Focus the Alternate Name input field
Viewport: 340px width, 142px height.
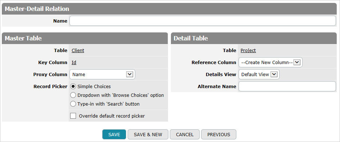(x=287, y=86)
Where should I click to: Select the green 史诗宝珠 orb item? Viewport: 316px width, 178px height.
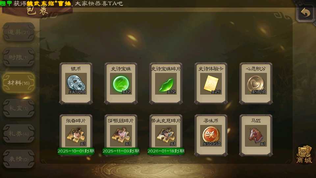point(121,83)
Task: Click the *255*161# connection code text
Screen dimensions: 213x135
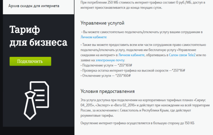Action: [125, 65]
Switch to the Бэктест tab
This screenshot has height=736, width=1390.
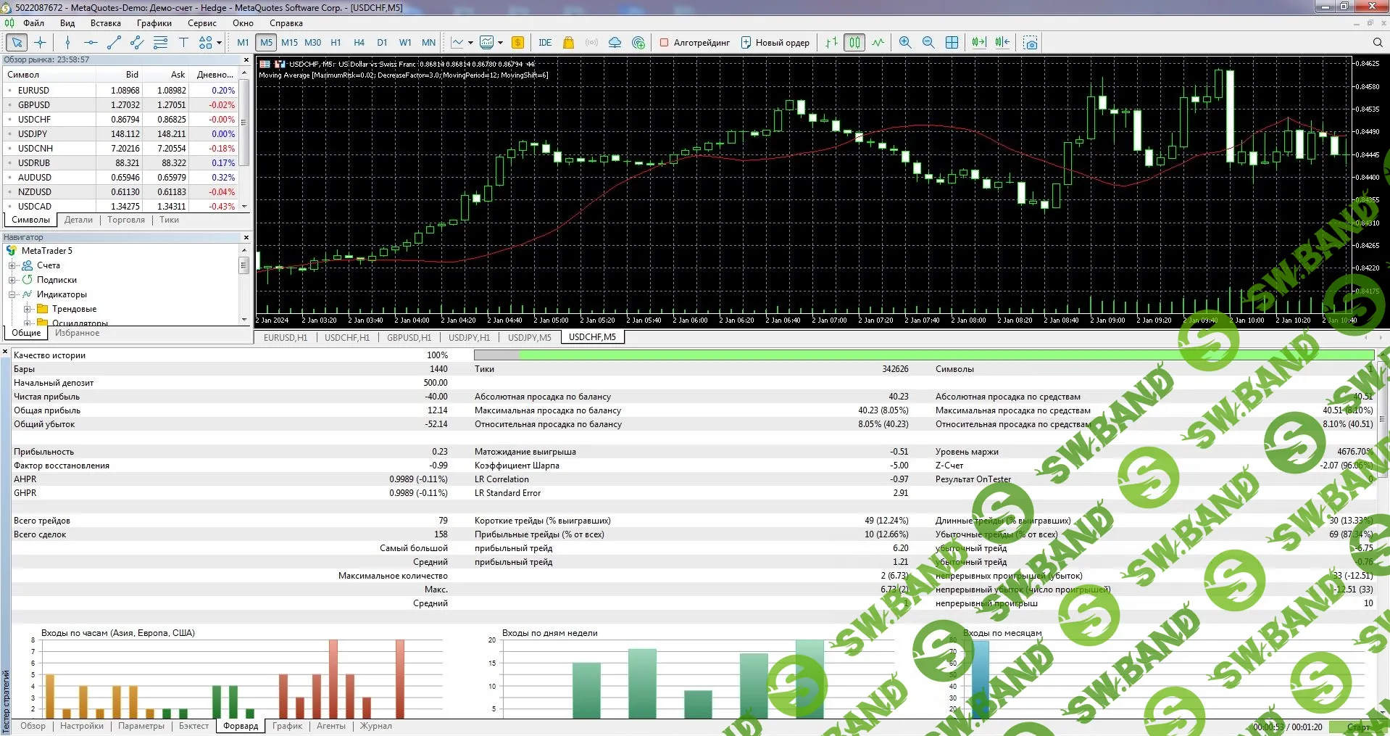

WORK TO COMPLETE – Pictures in the records should not appear in your copy, but everything else must be transcribed exactly.

OUTPUT BELOW –
Focus the Alternate Name input field
Viewport: 340px width, 142px height.
(x=287, y=86)
Where should I click to: Select the green 史诗宝珠 orb item? Viewport: 316px width, 178px height.
point(121,83)
Task: Click the *255*161# connection code text
Screen dimensions: 213x135
Action: [125, 65]
Switch to the Бэктест tab
This screenshot has height=736, width=1390.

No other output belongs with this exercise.